(Dataset entries)
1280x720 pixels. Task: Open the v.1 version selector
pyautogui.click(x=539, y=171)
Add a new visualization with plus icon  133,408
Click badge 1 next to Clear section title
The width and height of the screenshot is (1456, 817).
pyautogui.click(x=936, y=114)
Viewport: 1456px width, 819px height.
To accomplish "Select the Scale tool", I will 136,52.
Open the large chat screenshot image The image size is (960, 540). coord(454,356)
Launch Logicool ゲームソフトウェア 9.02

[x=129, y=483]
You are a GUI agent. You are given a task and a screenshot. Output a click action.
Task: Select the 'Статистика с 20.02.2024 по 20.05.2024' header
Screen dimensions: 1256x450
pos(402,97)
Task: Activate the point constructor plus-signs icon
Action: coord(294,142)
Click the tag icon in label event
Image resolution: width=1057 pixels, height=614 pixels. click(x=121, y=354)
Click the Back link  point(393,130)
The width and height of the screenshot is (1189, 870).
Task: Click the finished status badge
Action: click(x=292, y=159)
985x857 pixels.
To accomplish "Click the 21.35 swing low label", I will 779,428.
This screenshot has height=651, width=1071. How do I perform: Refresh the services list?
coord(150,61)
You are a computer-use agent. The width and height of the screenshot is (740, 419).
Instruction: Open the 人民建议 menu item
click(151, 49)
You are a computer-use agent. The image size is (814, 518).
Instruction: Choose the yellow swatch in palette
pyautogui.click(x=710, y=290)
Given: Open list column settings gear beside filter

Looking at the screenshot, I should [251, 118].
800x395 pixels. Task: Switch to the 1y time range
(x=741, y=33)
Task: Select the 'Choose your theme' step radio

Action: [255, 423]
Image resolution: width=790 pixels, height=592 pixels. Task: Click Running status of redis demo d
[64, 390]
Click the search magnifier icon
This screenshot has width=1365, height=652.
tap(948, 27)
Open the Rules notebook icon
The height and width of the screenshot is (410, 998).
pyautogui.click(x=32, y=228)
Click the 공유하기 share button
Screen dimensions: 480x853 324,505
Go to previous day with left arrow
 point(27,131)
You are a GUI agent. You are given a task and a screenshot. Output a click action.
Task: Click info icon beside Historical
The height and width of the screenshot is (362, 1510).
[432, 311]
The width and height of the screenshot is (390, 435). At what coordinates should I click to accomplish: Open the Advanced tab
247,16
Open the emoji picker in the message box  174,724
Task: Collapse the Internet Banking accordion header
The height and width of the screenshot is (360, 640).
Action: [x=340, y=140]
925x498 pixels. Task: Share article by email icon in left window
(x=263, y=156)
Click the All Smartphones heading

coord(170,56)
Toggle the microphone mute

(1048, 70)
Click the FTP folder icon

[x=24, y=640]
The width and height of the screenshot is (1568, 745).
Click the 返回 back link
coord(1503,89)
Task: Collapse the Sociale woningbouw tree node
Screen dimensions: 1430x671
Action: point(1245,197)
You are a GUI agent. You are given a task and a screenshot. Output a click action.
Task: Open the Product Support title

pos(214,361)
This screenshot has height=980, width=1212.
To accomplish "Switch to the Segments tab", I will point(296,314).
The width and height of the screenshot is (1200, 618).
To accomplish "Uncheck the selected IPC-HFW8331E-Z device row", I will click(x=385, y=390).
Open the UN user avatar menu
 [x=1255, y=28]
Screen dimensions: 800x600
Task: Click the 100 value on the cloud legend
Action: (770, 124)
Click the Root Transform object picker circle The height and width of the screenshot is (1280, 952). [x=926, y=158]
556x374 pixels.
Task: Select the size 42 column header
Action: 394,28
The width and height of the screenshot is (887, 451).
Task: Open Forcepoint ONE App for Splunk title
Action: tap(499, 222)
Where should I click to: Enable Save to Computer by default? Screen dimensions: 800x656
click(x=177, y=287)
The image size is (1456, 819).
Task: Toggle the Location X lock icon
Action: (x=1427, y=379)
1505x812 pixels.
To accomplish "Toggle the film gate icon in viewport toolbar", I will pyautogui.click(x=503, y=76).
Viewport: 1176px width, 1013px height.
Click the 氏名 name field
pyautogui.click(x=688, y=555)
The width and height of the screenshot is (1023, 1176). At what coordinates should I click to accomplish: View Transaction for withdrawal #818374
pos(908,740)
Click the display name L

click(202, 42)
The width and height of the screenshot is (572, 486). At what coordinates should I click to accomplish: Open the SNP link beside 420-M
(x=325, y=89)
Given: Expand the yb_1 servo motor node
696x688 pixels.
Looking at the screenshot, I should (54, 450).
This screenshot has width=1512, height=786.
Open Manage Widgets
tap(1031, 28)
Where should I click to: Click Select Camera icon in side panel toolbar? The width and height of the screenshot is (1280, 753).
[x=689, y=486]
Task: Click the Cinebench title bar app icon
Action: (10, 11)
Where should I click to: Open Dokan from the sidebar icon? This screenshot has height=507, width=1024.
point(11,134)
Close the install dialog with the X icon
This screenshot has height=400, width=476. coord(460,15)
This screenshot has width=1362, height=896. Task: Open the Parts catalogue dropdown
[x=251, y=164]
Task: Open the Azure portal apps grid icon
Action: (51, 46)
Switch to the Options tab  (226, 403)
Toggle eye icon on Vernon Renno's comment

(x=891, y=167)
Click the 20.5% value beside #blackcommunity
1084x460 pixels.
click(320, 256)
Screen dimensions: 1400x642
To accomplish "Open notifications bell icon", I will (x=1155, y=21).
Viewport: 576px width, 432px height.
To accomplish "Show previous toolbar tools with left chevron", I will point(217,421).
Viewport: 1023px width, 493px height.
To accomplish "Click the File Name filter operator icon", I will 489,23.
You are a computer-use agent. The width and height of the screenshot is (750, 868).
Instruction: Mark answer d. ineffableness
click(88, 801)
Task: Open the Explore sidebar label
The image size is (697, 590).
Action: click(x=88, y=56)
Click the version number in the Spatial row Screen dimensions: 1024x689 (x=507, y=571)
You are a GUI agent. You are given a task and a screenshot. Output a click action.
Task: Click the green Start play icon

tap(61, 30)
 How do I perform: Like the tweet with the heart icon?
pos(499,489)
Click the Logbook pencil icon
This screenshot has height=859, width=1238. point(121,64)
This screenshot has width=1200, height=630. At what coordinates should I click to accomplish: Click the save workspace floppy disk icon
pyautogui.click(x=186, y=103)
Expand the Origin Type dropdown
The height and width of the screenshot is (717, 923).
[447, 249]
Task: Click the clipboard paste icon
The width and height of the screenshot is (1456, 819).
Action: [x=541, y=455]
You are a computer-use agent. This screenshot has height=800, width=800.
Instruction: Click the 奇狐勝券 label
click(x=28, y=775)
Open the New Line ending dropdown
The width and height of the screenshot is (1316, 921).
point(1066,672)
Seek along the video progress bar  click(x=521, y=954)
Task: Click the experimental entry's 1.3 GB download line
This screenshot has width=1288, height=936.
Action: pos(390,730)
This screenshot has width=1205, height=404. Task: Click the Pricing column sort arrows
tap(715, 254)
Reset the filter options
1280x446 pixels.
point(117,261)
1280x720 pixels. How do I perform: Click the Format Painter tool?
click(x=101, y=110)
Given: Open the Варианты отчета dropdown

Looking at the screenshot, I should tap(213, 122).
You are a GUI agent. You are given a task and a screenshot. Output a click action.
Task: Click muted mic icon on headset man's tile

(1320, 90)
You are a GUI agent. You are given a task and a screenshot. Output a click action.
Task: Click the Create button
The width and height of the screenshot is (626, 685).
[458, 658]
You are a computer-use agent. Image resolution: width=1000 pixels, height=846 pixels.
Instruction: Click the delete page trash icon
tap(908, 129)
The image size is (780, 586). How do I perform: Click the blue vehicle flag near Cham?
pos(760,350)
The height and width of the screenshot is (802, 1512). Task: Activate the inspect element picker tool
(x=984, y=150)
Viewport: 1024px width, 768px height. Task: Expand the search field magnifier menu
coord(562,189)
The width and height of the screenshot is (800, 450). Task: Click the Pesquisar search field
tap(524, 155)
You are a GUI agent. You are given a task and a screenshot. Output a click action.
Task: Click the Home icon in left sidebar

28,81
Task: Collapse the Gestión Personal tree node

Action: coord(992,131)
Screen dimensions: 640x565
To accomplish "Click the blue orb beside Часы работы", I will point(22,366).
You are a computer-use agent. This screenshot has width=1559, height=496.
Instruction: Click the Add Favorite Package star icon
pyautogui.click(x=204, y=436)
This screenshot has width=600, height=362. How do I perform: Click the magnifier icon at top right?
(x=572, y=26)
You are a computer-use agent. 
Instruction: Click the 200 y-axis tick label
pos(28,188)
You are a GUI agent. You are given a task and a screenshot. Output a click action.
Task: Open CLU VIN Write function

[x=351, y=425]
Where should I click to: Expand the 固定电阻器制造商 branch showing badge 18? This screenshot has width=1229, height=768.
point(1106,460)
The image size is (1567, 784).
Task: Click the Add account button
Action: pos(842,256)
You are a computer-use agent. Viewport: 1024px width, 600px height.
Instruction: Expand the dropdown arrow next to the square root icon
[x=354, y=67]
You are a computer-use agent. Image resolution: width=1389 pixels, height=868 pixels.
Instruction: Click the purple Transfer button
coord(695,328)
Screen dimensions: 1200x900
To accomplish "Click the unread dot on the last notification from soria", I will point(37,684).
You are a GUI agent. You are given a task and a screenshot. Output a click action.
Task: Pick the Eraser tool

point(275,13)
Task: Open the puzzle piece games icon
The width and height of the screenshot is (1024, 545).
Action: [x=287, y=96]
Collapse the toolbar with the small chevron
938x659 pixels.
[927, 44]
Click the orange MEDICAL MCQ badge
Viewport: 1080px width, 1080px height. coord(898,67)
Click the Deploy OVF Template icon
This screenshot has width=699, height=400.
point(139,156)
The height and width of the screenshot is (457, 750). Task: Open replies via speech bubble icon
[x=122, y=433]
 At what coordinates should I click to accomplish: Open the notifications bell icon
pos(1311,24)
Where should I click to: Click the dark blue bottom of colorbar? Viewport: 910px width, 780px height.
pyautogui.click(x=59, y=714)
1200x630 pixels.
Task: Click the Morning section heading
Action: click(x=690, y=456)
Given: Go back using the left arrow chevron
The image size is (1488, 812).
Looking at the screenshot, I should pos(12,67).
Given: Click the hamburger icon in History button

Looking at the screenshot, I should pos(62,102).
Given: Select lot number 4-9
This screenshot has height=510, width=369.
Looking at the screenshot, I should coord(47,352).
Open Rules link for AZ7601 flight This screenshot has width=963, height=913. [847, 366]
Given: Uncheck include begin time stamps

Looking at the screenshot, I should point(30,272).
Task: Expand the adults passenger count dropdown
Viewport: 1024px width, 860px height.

Task statement> Give back, word for word, only the lines above from the line holding "has height=800, width=800." to the line holding "Task: Click the experimental", both included.

Response>
You are a computer-use agent. This screenshot has height=800, width=800.
Instruction: Click the 奇狐勝券 label
click(x=28, y=775)
Open the New Line ending dropdown
The width and height of the screenshot is (1316, 921).
point(1066,672)
Seek along the video progress bar  click(x=521, y=954)
Task: Click the experimental entry's 1.3 GB download line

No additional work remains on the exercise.